Branch growth pattern: Gauging the potential for native pecan productivity

    Recently, I took a short drive down the gravel roads in the Neosho River bottom to take a look at native pecan trees in mid-winter.  I passed native groves that have had a history of intensive management and then further down the road I came across groves that receive minimal or no inputs during previous growing seasons.  As I studied the canopies of native trees on this cold clear day, I noted striking differences in branch structure between well-managed and un-managed trees (photos below).

    The first tree I stopped at was located in a well manage native grove. What I mean by well managed is that this native stand has received fertilizer applications, both Fall and Spring, for well over 15 years. The grove is also sprayed regularly to control pests and the ground cover is both grazed and mowed. Choosing a tree at random within this grove, I looked upwards and photographed a portion of the tree’s canopy (above right).  Immediately, I noticed the numerous shucks that still hung from the branches. This tree produced a good crop of native nuts in 2016. But, I also noticed a vigorous branching pattern. The twigs within the canopy were long, thick, and light grey in color. This healthy growth pattern can only be appreciated after being compared to the branches of an un-managed native pecan tree.

    Down the road, I came to one of those native pecan groves that suffer from a lack of attention. If the trees in the grove look to be producing a few nuts, the orchard gets mowed and raked just before the harvesters come in to collect a meager crop of nuts. This grove has been starved of soil nutrients but is occasionally sprayed for pecan weevil control.  Again I picked a tree at random and took a photo of the tree’s branch structure (above left).  There was little evidence that this tree produced a nut crop in 2016.  The tree had short, thin branches that appeared dark in color. In comparing the canopies of managed and un-managed trees, it is almost hard to believe they are both the same tree species.

    After taking the photographs of tree branch structure, I used a pole pruner to cut a sample of twig growth from both trees (photo above). In the photo, the two dark twigs to the left of the ruler came from the un-managed grove. To the right of the ruler, I set down a single light-colored twig from the well managed grove. The reason I photographed two twigs from the un-managed grove is to give you some idea how poorly this tree bore nuts. Of the four terminals pictured from the un-managed tree, only one terminal had a pedicel attached indicating the formation of a nut cluster. Based on the size of the nut attachment scars on this one pedicel, I guarantee that all the nuts in this cluster were aborted by mid-season due to scab infection. In comparison, the branch from the well-managed tree displayed prominent pedicels on both terminals.  This twig had borne two nut clusters in 2016.

But the twigs pictured above have an even greater story to tell.  Note the diameter of the shoot growth. Un-managed twigs are thin and spindly. The twig cut from the managed tree has shoots that are longer and thicker. And here’s why this all matters. I can look at the branches of any native tree and predict its future productivity.  Branch growth is a reflection of total tree vigor. Vigorous thick shoots indicate that the tree will have the internal reserves to produce an abundant pistillate flower crop in the Spring.  Short, small-diameter twigs may produce a lot of catkins but female flowers will few in number.

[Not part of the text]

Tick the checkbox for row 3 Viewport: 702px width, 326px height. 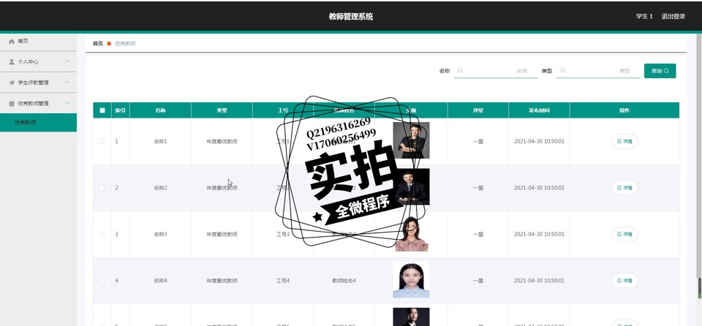pos(102,234)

   If you are still grumbling about a poor crop in 2016, take the time to go out and look at your trees this winter. If you don’t see vigorous branch growth, your native grove is not on the path of good annual nut production.  To increase annual nut production your first step should be to apply enough nitrogen fertilizer to stimulate the growth of strong, thick twigs. If the grove has been un-managed for several years, it will take several years of annual fertilizer applications (both Fall and Spring) to see a response from large native trees. Eventually, you’ll see better shoot growth and subsequently much better nut production.